Nueva York planifica demandar al gobierno federal ante la justicia si el presidente estadounidense, Donald Trump, cumple su amenaza de enviar tropas federales a la ciudad para combatir la creciente criminalidad.
Trump dijo el lunes que hizo "un trabajo fantástico" deteniendo a "anarquistas" en Portland, Oregon, y amenazó con hacer lo mismo en otras ciudades con gobiernos demócratas que en su opinión son incapaces de controlar la criminalidad.
“Si trata de hacerlo, solo crearía más problemas, sería contraproducente, no nos tornaría más seguros, e inmediatamente adoptaríamos acciones judiciales para detenerlo”, dijo el martes el alcalde demócrata de Nueva York, Bill de Blasio, en una conferencia de prensa.

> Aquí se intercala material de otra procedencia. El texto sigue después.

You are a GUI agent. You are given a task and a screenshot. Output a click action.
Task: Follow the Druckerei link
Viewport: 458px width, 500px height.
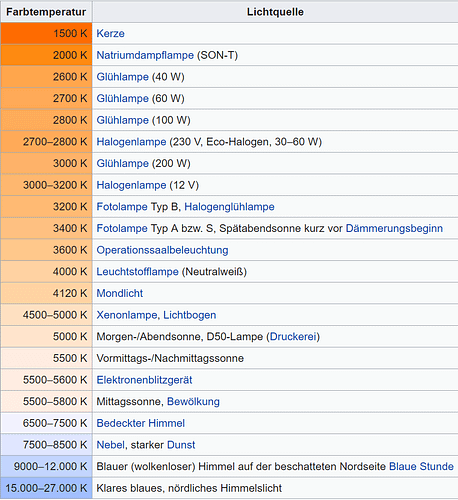click(293, 337)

"Desde mi punto de vista este sería otro ejemplo de acciones ilegales e inconstitucionales del presidente", añadió tras señalar que Trump promete mucho a su base pero pocas veces cumple.
La semana pasada el departamento de Seguridad Interior desplegó agentes fronterizos y federales, algunos con uniforme camuflado, en la ciudad de Portland (Oregon, noroeste), para hacer frente a manifestantes que protestaban contra el racismo sistémico en el país.
Vídeos mostraron a agentes vestidos de civil arrestando a manifestantes y poniéndolos en vehículos sin identificación. Su intervención ha incrementado la tensión con la policía y provocado indignación, así como cuestionamientos sobre la legalidad de la operación.
Aunque la mayoría de los manifestantes detenidos han sido liberados, la gobernadora de Oregon, Kate Brown, legisladores y otros críticos compararon la actuación de las tropas federales con la de la “policía secreta” en las sociedades más represivas.
El estado de Oregon demandó al departamento de Seguridad Interior por violaciones a los derechos humanos. La gobernadora dijo que el envío de los agentes era solo propaganda y pidió que partieran.